Cuando Lida habla de su casa en Nagorno-Karabaj, se le saltan las lágrimas: «en principio, se espera de nosotros que volvamos a nuestras casas, si no están destruidas. Pero allí la situación no es segura. Los soldados de la llamada “Mirotvorcy” (las “fuerzas de paz” rusas) destinados en la frontera, en caso de duda miran para otro lado. Los azerbaiyanos han ocupado nuestra casa y lo publican descaradamente en Facebook…»
Haber perdido el techo que les cobijaba, haber perdido el trabajo y, por tanto, su medio de vida, junto con los traumas sufridos, desgasta no solo a Lida y su familia, sino a miles de personas como ella.

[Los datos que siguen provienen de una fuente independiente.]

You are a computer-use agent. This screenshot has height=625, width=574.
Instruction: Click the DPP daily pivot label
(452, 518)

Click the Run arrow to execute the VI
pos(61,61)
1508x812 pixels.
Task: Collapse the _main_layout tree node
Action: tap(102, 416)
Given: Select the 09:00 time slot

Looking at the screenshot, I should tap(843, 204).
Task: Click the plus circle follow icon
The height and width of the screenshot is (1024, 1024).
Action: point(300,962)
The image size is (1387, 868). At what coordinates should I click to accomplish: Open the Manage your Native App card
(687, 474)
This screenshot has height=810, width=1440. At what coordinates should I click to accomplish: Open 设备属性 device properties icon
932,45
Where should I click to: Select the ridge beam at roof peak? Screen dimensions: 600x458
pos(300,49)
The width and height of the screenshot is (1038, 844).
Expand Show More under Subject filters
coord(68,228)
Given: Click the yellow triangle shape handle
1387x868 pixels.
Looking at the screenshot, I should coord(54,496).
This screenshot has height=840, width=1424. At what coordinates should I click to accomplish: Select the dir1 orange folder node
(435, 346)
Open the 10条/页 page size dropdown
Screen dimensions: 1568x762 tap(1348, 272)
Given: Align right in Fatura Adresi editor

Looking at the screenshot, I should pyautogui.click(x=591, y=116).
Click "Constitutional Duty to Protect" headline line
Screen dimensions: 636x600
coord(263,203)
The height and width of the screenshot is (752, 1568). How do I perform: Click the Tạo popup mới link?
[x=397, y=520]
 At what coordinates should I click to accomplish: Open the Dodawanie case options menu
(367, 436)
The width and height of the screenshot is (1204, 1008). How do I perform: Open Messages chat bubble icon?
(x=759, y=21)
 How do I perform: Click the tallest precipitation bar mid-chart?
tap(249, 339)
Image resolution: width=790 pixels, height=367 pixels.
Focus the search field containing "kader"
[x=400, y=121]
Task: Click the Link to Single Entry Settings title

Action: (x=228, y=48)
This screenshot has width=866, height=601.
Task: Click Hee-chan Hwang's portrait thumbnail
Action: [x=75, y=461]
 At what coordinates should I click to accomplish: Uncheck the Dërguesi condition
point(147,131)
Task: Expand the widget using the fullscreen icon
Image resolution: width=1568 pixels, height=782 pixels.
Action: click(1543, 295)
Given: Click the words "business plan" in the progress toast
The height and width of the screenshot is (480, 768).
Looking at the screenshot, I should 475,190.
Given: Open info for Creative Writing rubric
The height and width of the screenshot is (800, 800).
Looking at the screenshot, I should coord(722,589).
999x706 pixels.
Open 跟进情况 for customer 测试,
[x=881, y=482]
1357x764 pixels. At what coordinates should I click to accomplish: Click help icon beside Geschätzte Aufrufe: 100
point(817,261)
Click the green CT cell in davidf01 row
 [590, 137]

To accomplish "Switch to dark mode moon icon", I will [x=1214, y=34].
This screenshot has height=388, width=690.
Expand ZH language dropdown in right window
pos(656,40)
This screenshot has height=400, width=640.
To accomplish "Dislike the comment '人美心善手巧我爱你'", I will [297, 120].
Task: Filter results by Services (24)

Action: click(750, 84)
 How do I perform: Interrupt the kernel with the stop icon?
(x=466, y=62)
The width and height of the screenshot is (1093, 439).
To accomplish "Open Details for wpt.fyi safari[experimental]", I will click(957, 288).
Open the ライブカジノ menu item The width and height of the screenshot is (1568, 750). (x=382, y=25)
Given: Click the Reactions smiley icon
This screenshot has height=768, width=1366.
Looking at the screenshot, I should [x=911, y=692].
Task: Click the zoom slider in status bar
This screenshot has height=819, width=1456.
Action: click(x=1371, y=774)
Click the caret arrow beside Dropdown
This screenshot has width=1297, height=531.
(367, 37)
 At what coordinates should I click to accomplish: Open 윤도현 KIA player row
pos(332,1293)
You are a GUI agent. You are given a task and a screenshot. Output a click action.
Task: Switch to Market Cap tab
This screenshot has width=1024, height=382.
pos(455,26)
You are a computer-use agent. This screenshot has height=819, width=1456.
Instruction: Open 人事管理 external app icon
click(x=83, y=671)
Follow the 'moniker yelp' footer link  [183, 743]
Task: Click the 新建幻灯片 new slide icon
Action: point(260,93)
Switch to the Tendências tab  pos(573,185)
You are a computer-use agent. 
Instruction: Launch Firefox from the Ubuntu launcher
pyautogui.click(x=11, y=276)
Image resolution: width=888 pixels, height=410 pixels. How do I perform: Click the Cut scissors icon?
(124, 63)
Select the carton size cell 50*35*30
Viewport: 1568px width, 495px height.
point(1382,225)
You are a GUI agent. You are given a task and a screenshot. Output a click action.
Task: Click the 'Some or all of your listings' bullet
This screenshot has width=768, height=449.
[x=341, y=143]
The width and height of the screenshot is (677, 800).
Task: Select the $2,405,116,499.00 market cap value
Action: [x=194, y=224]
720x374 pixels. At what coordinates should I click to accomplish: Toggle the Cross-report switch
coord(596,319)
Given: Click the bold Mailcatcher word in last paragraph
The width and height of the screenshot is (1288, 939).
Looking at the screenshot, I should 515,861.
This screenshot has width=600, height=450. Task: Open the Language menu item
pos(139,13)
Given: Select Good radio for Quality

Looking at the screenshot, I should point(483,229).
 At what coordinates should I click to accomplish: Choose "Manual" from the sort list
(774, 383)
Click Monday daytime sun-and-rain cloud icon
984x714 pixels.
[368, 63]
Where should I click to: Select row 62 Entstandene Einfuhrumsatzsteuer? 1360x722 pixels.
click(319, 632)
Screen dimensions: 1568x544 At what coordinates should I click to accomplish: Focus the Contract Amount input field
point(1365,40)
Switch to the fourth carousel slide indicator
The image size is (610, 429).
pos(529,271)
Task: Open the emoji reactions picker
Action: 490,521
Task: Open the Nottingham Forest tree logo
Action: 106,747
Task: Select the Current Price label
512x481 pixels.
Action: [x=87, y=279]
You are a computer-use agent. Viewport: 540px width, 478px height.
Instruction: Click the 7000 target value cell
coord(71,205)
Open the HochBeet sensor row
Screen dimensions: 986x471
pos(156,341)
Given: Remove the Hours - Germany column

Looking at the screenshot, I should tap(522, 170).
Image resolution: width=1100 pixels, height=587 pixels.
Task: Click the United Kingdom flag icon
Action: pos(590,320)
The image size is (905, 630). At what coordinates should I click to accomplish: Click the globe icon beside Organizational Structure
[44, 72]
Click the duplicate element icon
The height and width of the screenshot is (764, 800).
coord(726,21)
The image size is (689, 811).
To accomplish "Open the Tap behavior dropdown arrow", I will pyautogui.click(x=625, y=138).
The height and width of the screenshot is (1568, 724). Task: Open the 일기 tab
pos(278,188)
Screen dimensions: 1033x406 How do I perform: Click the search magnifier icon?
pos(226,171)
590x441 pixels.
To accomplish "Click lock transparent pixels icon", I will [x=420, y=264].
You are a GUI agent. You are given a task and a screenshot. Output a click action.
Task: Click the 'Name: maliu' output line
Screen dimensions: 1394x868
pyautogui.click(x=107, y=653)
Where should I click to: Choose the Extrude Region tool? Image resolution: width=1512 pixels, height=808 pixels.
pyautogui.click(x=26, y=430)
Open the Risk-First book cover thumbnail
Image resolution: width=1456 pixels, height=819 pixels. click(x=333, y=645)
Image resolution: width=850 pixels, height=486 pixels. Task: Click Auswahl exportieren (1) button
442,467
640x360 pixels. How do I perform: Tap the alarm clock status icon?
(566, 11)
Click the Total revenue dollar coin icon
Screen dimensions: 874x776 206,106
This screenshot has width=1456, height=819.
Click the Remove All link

Como suele suceder en otras muchas ocasiones, es la Iglesia católica la que se ocupa de estas personas cuando ya no hay ayudas estatales. La Iglesia ayuda con apoyo espiritual y psicológico para superar los traumas, pero también de forma muy tangible: se ocupa allí donde los mutilados de guerra necesitan una vivienda adecuada para personas con discapacidades, donde las familias pueden mejorar su situación vital con unas pocas reparaciones o, por ejemplo, instalar un baño para no tener que atravesar el patio a temperaturas bajo cero.
Como muchas familias han perdido a la persona que aporta al sustento —al menos temporalmente, tanto si está trabajando en Rusia, como si se ha quedado en Nagorno-Karabaj o está siguiendo un tratamiento de rehabilitación—, la Iglesia también ayuda a las familias más necesitadas a ganarse la vida, ante el aumento del desempleo y de los precios en el país. En la medida de lo posible, también intenta ayudarles a encontrar trabajo.
ACN apoya a la Iglesia cubriendo el coste de un paquete de emergencia para 150 familias en la ciudad de Goris, en la provincia de Syunikh, cerca de la frontera con Nagorno Karabaj, durante 15 meses. El paquete de ayudas incluirá todos los elementos descritos anteriormente: vivienda, medios de subsistencia, atención psicológica y pastoral.